Copy out the lines exactly, everything from the one containing "You are a computer-use" down through the end of the lines, and output nothing else.

§

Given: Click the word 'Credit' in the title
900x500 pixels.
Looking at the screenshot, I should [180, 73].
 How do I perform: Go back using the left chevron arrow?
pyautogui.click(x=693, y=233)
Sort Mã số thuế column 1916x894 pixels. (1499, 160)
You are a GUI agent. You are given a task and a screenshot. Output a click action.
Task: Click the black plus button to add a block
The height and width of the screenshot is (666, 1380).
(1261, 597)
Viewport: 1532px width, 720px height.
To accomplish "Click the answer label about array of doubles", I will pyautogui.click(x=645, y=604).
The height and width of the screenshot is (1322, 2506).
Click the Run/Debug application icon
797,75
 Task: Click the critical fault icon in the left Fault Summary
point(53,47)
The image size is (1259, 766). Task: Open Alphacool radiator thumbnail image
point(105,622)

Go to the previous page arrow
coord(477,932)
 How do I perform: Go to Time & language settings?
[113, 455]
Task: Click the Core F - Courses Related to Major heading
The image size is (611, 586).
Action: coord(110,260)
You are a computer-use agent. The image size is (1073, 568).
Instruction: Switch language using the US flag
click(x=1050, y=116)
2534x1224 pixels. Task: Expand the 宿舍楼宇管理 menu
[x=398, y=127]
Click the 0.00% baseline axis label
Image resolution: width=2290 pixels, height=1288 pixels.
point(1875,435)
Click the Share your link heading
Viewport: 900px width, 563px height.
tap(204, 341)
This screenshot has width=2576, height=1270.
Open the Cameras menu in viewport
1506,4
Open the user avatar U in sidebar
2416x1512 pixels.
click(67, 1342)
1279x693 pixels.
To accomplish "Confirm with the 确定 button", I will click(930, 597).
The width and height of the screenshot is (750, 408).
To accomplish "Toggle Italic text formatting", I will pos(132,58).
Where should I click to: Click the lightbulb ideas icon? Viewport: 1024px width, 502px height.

§

- **OUTPUT FOR THIS TASK**:
You are a computer-use agent. The image size is (1073, 568).
Instruction: Switch language using the US flag
click(x=1050, y=116)
2534x1224 pixels. Task: Expand the 宿舍楼宇管理 menu
[x=398, y=127]
Click the 0.00% baseline axis label
Image resolution: width=2290 pixels, height=1288 pixels.
point(1875,435)
Click the Share your link heading
Viewport: 900px width, 563px height.
tap(204, 341)
This screenshot has width=2576, height=1270.
Open the Cameras menu in viewport
1506,4
Open the user avatar U in sidebar
2416x1512 pixels.
click(67, 1342)
1279x693 pixels.
To accomplish "Confirm with the 确定 button", I will click(930, 597).
The width and height of the screenshot is (750, 408).
To accomplish "Toggle Italic text formatting", I will pos(132,58).
Where should I click to: Click the lightbulb ideas icon? Viewport: 1024px width, 502px height.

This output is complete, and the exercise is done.